── EXCERPTED RECORDS

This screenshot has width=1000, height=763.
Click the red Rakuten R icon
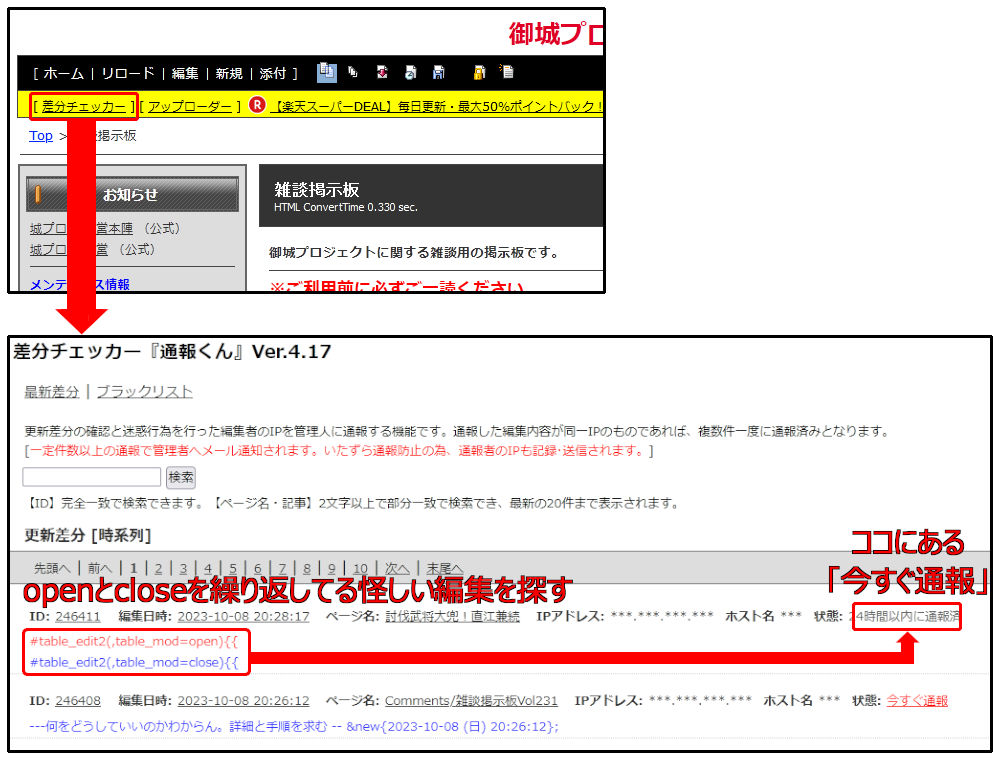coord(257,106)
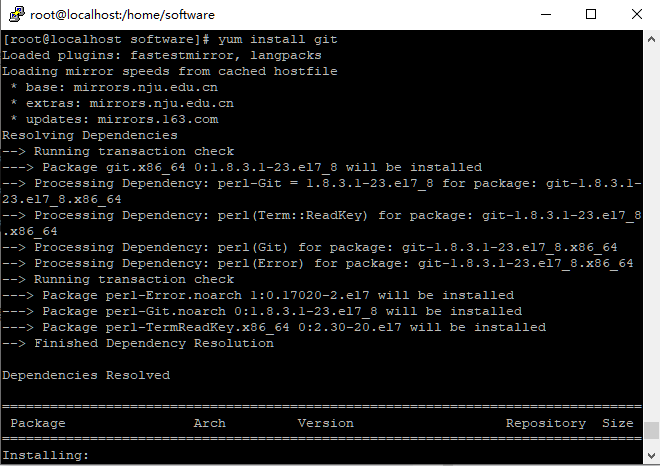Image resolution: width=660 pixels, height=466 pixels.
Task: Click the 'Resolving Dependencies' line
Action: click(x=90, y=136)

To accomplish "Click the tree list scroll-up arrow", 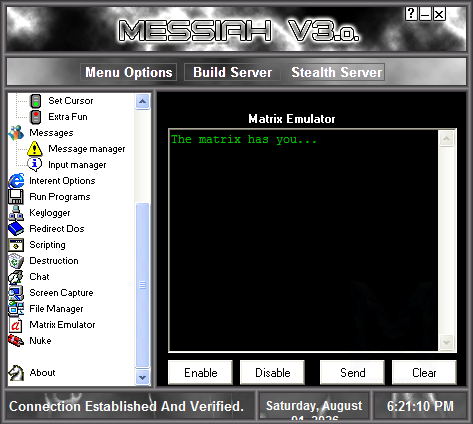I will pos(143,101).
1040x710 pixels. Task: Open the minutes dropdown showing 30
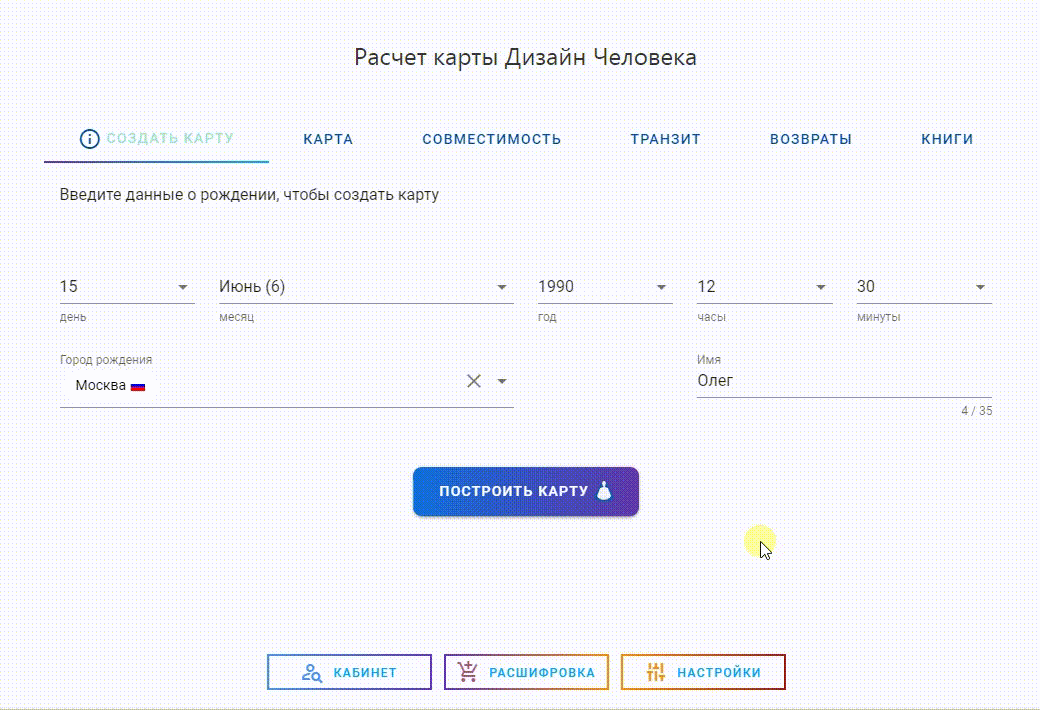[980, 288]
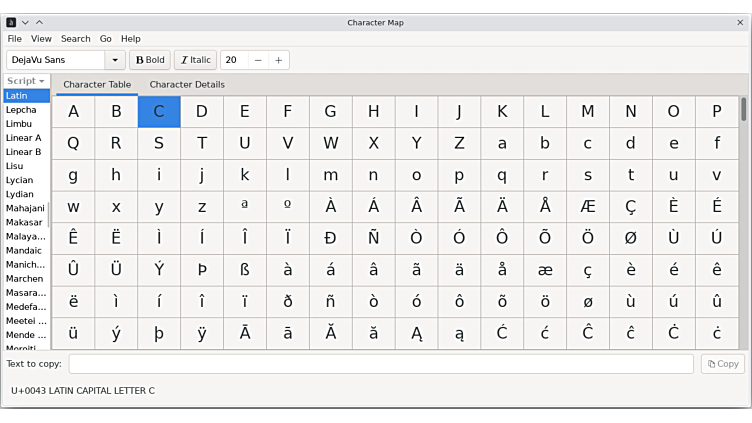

────

Your task is to quote exactly the lines from the one with "1040x710 pixels. Task: Open" through the end of the material, both included, without reproducing any pictures.

1040x710 pixels. Task: Open the minutes dropdown showing 30
[980, 288]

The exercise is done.